报告题目：Mathematical Study on Fluorescence Diffuse Optical Tomography—Recovering the Distribution of Fluorophores Using an Approximate Substitute

主 讲 人：孙春龙

单 位：南京航空航天大学

时 间：8月16日15:00

腾 讯 ID：815 574 002

摘 要：

In this talk the time-domain fluorescence diffuse optical tomography (FDOT) is theoretically and numerically investigated based on analytical expressions for a three-space dimensional diffusion equation model (DE model). Physically the radiative transfer equation model (RTE model) is a better model to describe the physical process behind the measurement of the FDOT. We carefully analyzed the derivation of the DE model from RTE model to consider about the modelling error. Here there are two diffusion equations coupled in one of its source term. Each of them describes the emission of angularly averaged excited photon density (i.e. excited light) and that of emitted photon density (i.e. emitted light). Usually for the excited light the distribution of fluorophores in biological tissue is ignored and have the so-called linearized DE model. The emission light is analytically calculated by solving an initial boundary value problem for coupled diffusion equations in the half space. Based on the analytic expression of the solution to this initial boundary value problem, we establish an error estimate for linearizing the DE model. Our FDOT is to recover the distribution of fluorophores in biological tissue based on the linearized DE model by using the time-resolved measurement data on the boundary surface. We theoretically analyzed the identifiability of this inverse absorption problem. Further, aiming a fast and robust algorithm for our FDOT inverse problem, we identify the location of a fluorescence target by assuming that it has a regular shape such as sphere and cuboid. We call this identification the FDOT using approximate substitute.
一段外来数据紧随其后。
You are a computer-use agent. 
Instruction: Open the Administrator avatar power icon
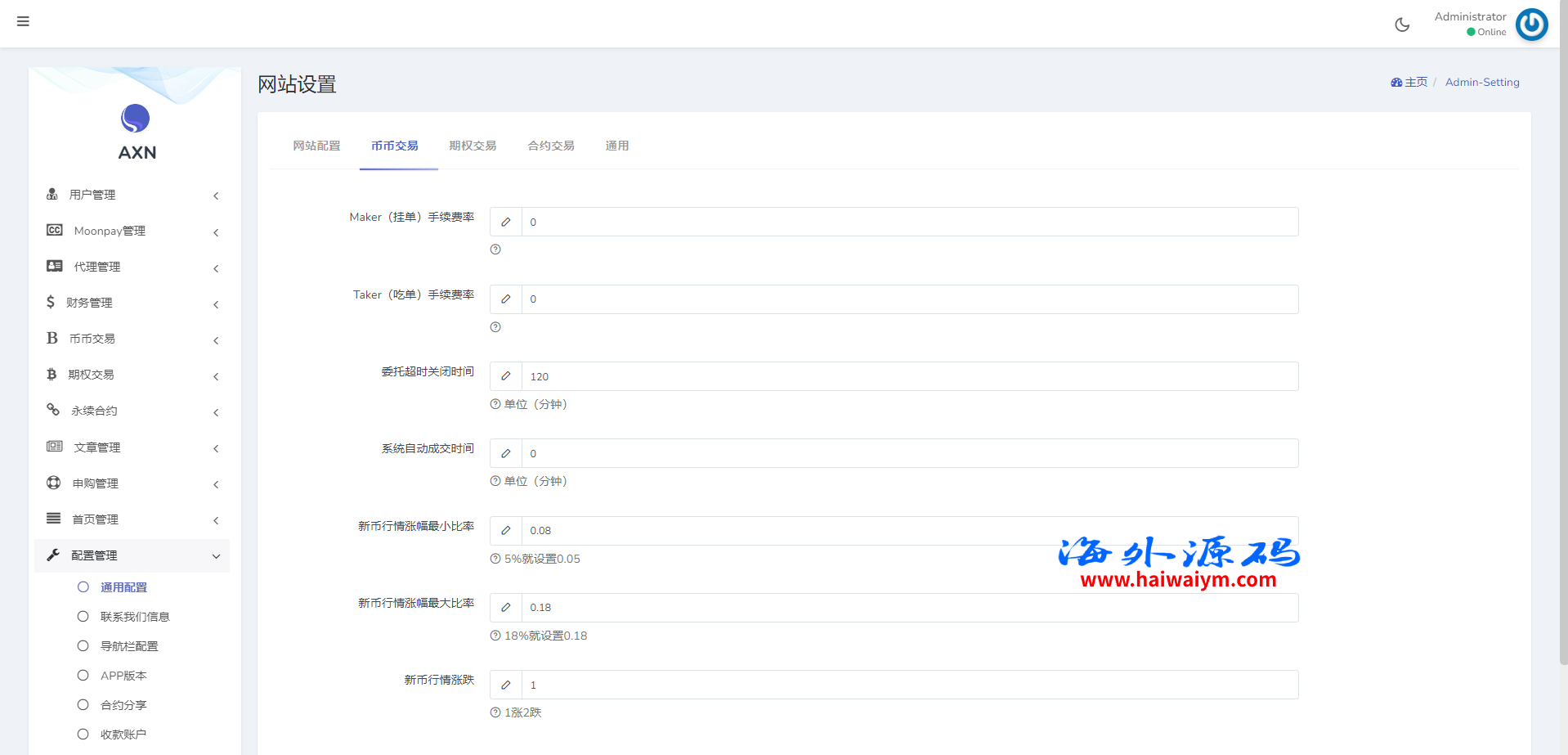pos(1531,25)
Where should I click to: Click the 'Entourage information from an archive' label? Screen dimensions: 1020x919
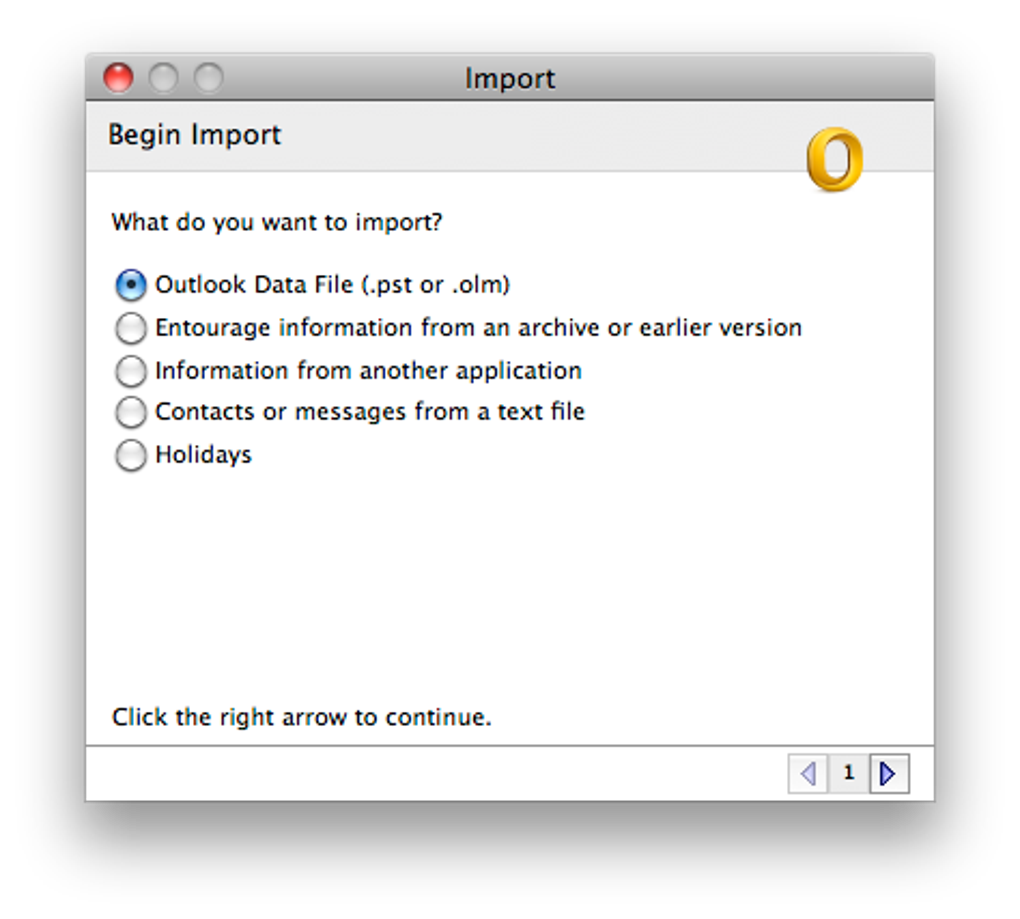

We proposed and verified our inversion strategy which is a combination of theoretical arguments and numerical arguments for an inversion, which enables to obtain a stable inversion and accelerate the speed of convergence. Its effectivity and performance were tested numerically using simulated data and experimental data obtained from ex vivo beef phantoms. (Joint work with Prof. Jijun Liu, Prof. Gen Nakamura, Prof. Goro Nishimura and Prof. Manabu Machida).

简 介：

孙春龙，南京航空航天大学讲师。2020年6月和8月分别获得北海道大学和东南大学博士学位，2021年入职南京航空航天大学。主要研究方向为数学物理反问题的理论分析和数值计算方法，已在Inverse Probl.，Sci. China. Math.，J. Opt. Soc. Am. A等期刊发表学术论文10余篇，主持江苏省自然科学青年基金1项。